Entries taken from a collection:
------------------------------------------------
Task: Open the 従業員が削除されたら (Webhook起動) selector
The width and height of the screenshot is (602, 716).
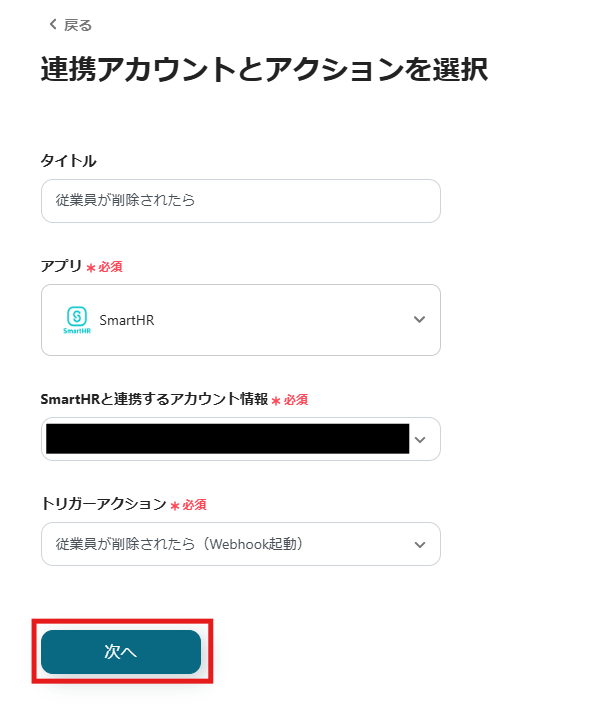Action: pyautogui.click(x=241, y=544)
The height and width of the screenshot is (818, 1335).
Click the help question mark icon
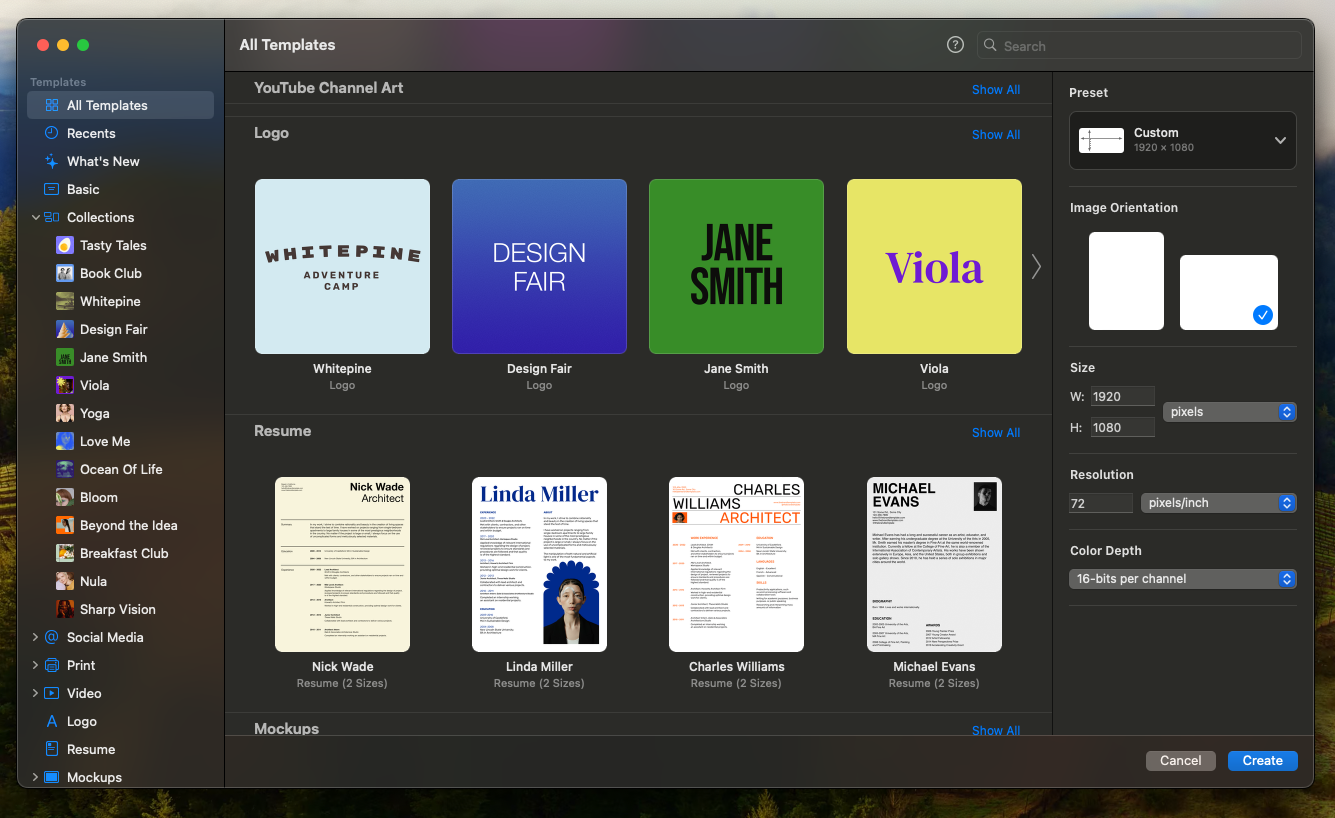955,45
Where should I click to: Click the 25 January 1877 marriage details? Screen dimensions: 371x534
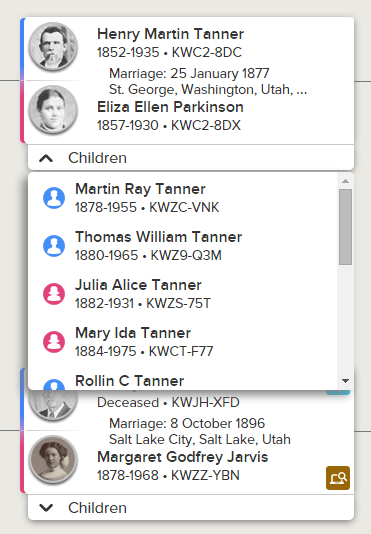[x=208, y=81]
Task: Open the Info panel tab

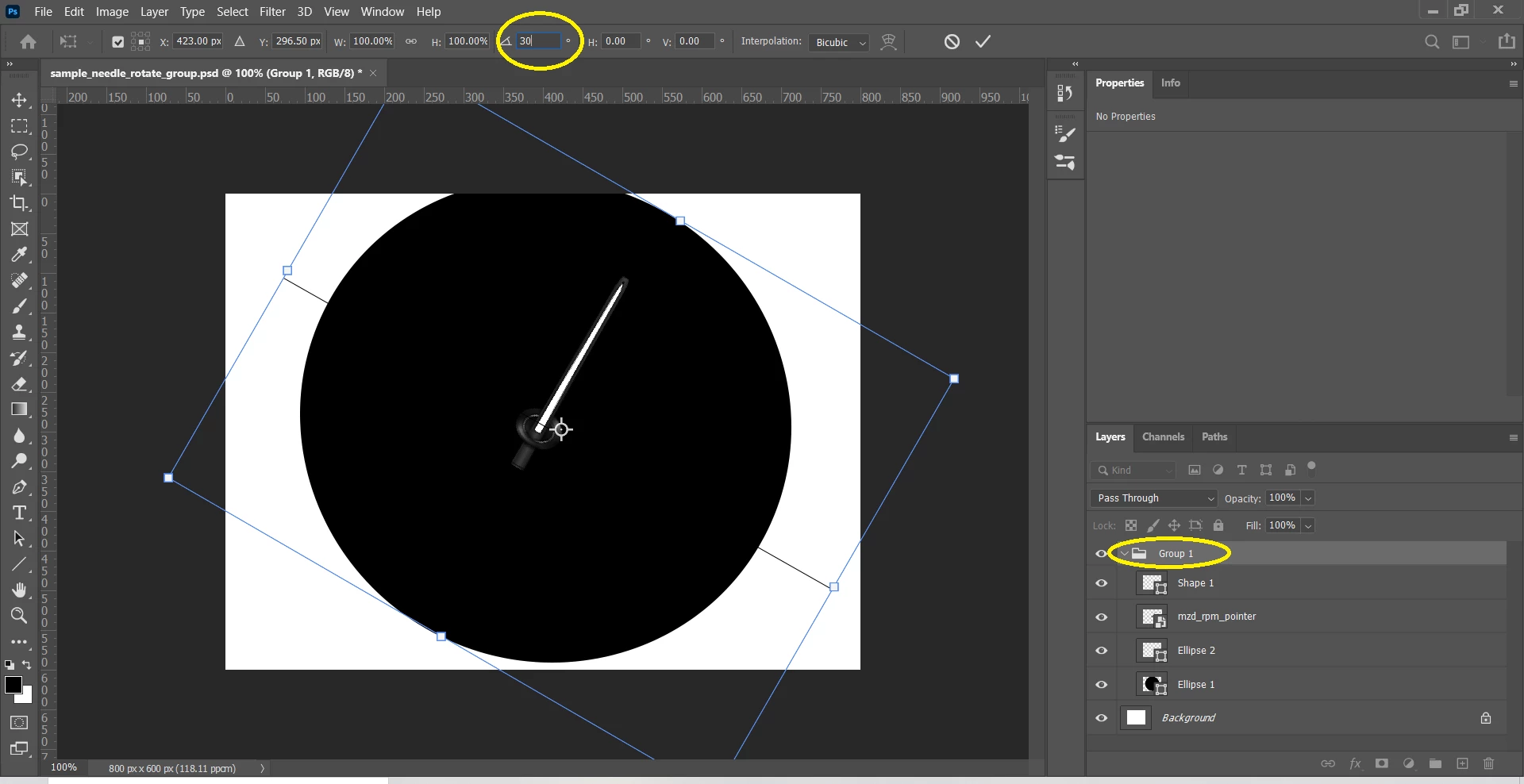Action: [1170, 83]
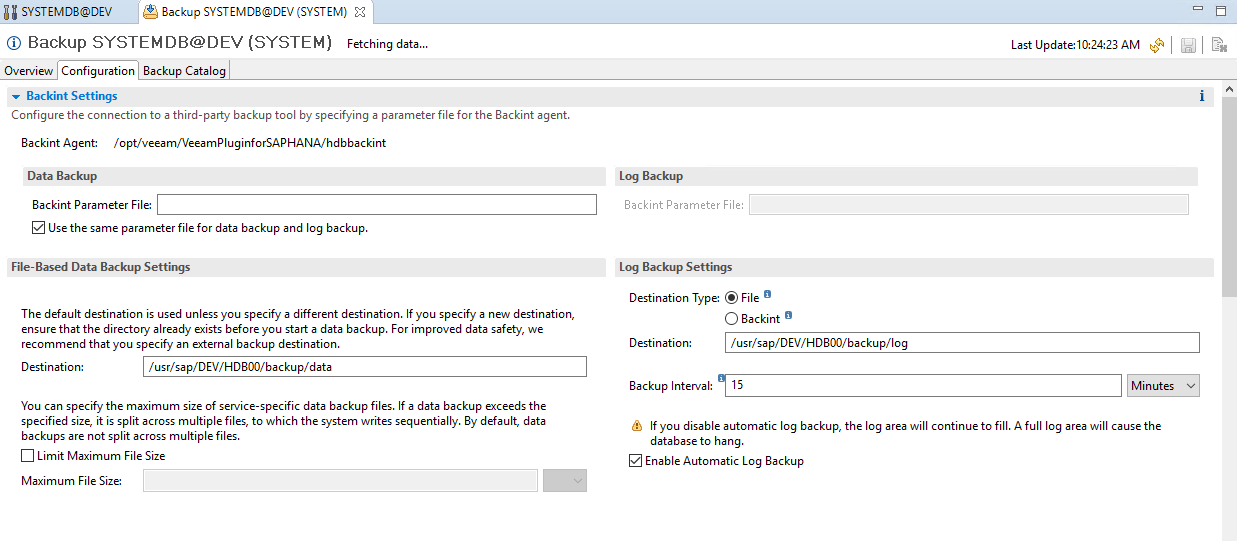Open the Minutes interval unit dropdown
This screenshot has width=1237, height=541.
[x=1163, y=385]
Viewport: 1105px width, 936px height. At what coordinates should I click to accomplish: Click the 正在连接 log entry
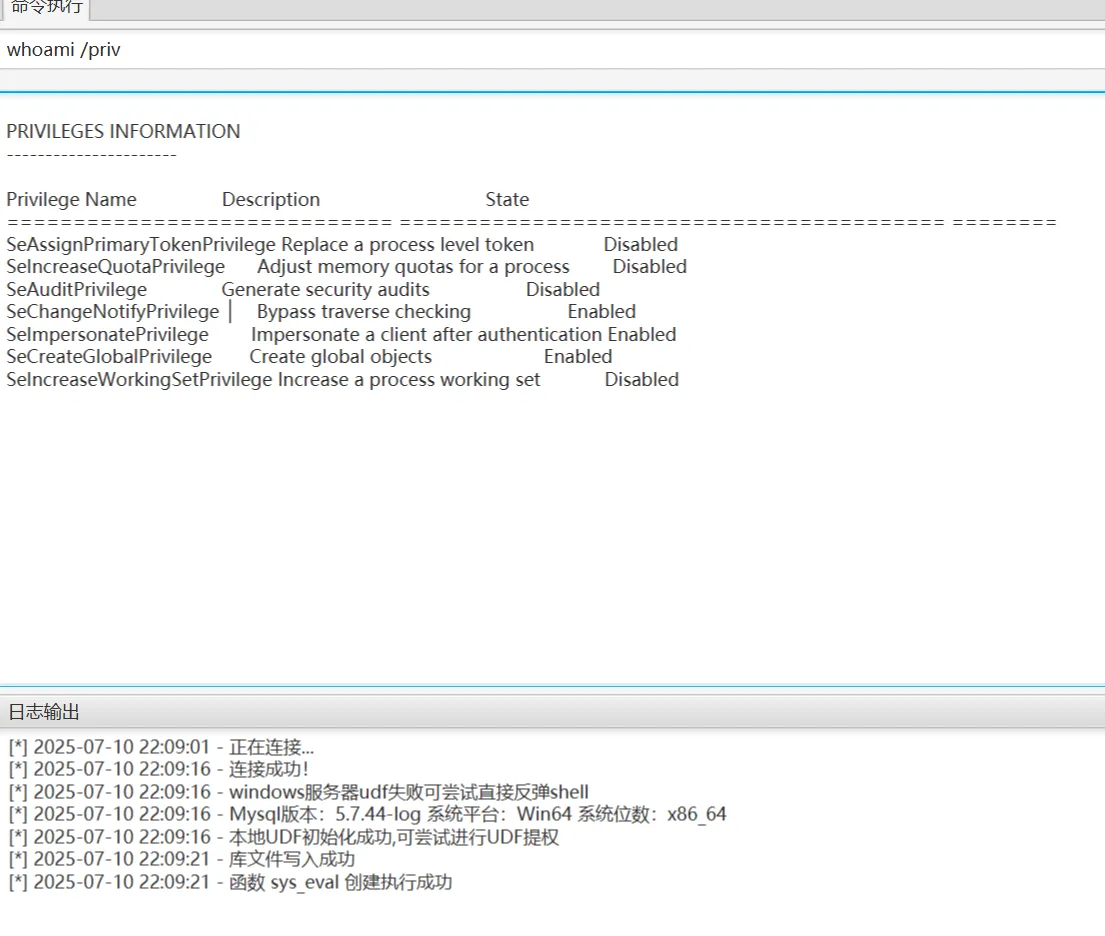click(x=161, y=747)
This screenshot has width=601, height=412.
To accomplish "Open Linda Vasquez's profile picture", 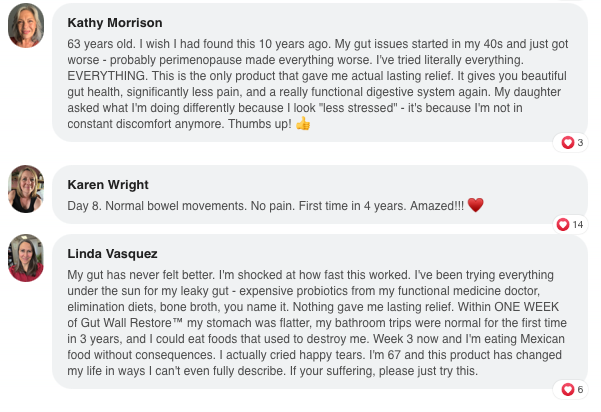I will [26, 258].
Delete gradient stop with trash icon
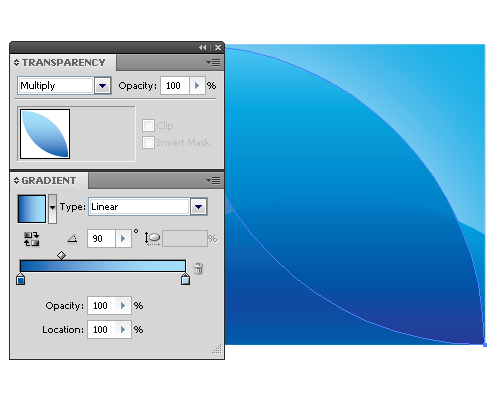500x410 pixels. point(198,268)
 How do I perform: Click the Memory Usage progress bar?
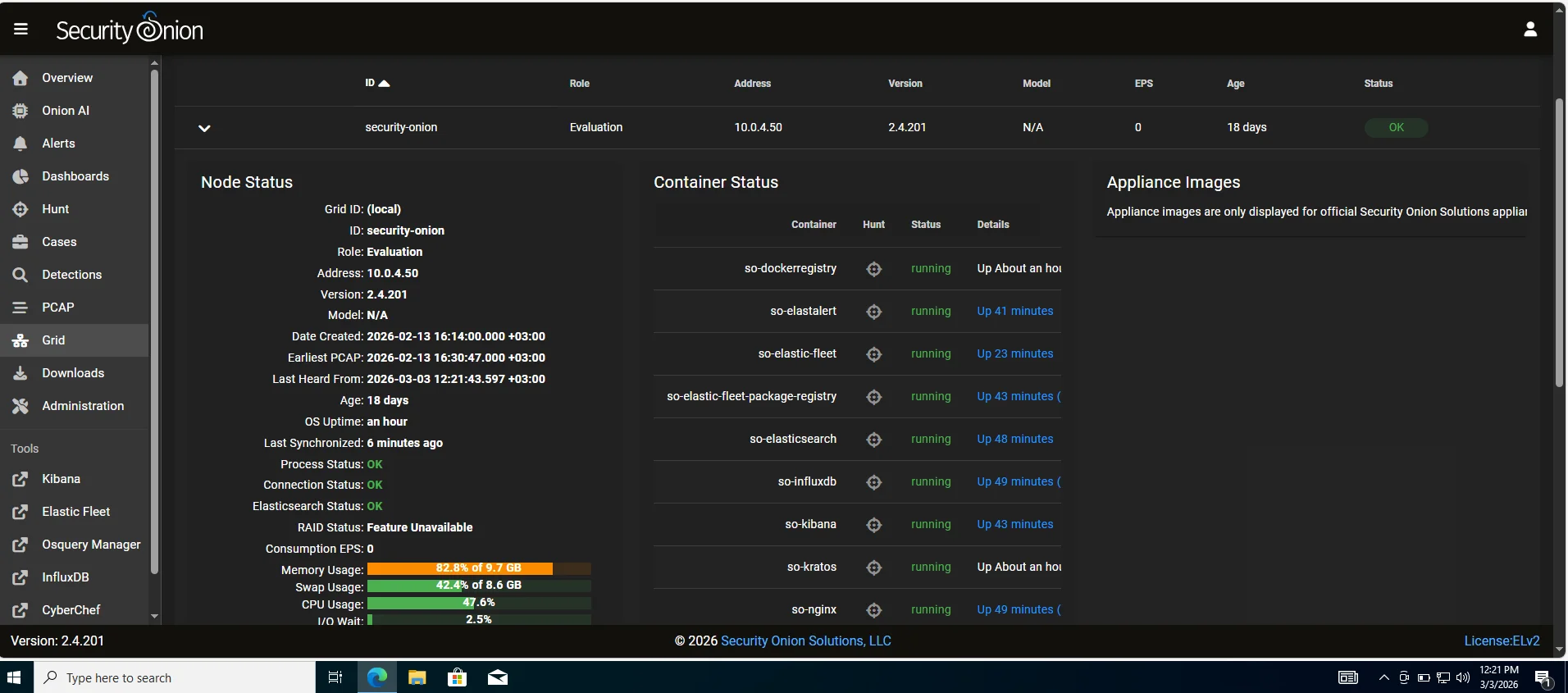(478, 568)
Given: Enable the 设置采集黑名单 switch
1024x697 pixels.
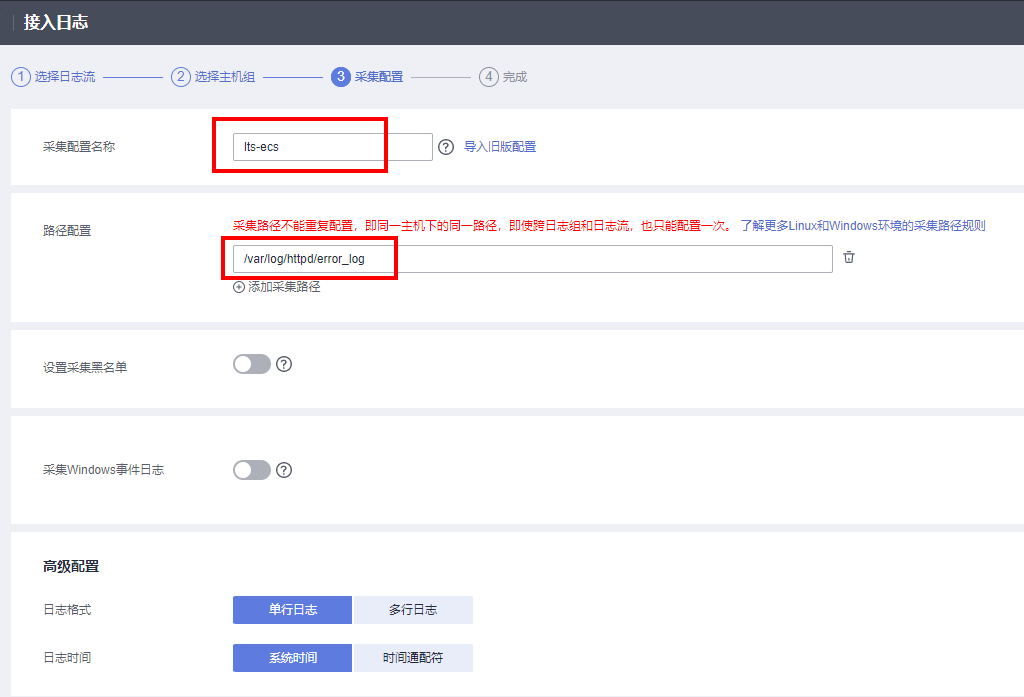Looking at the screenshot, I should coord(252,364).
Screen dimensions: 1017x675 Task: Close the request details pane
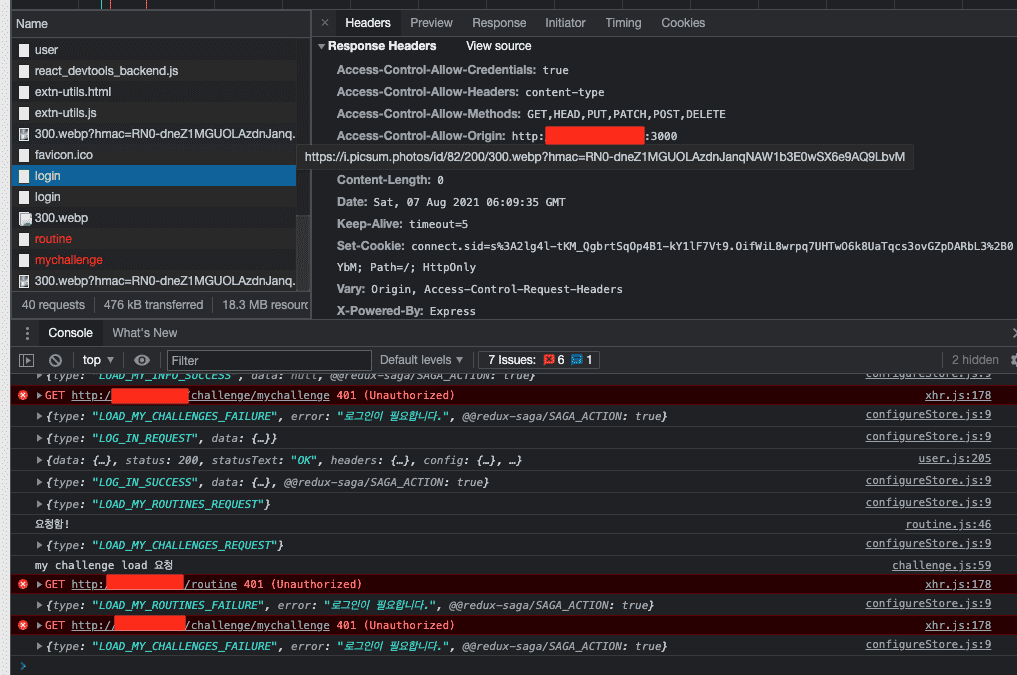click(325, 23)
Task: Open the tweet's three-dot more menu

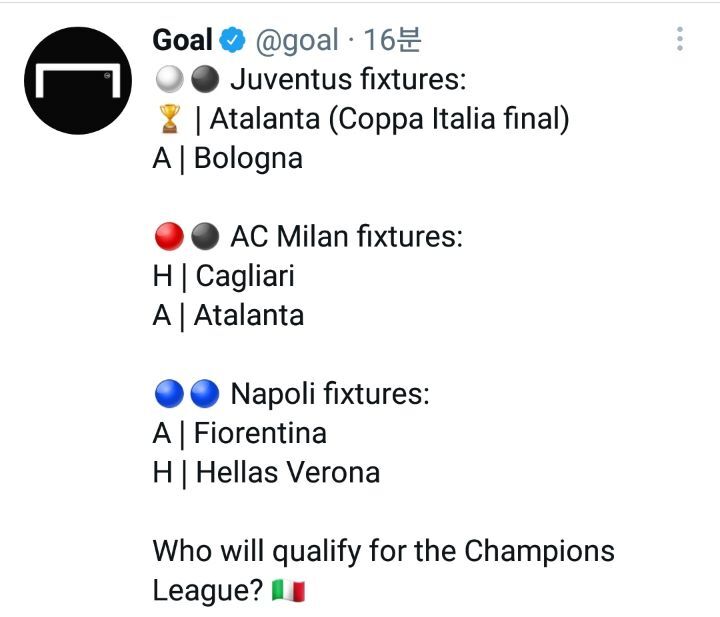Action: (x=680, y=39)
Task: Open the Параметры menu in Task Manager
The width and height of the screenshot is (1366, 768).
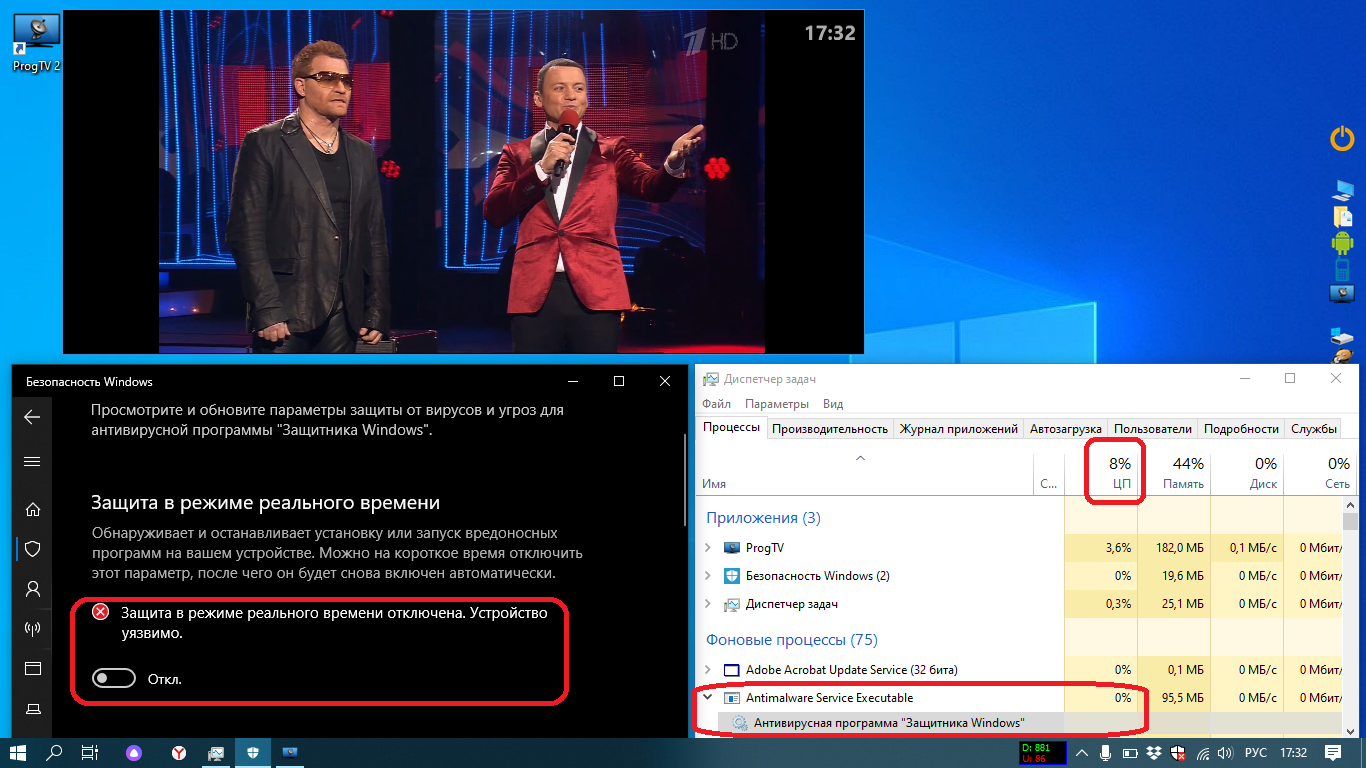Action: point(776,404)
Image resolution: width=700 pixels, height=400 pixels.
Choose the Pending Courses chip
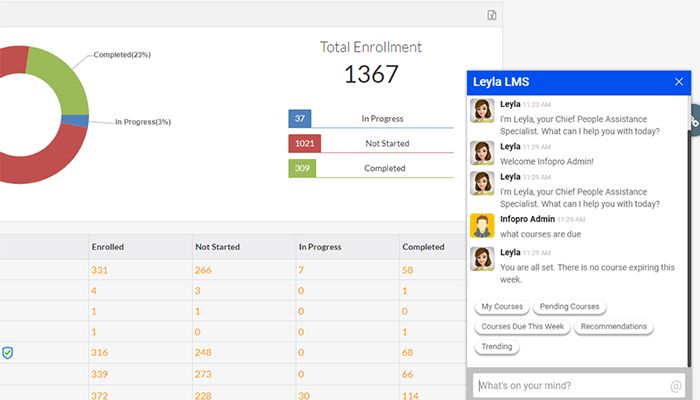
------------------------------------------------
#### [Work task]
Once the line containing "How do I perform: Click" is found, write out exactly that line and each line after it through the end of the entries, omitting pictures.

#### [Solution]
 How do I perform: Click the Memory Usage progress bar?
(478, 568)
Given: Enable the 设置采集黑名单 switch
1024x697 pixels.
Looking at the screenshot, I should coord(252,364).
Screen dimensions: 1017x675 Task: Close the request details pane
click(325, 23)
Task: Open the tweet's three-dot more menu

Action: (x=680, y=39)
Task: Open the Параметры menu in Task Manager
The width and height of the screenshot is (1366, 768).
Action: point(776,404)
Image resolution: width=700 pixels, height=400 pixels.
Choose the Pending Courses chip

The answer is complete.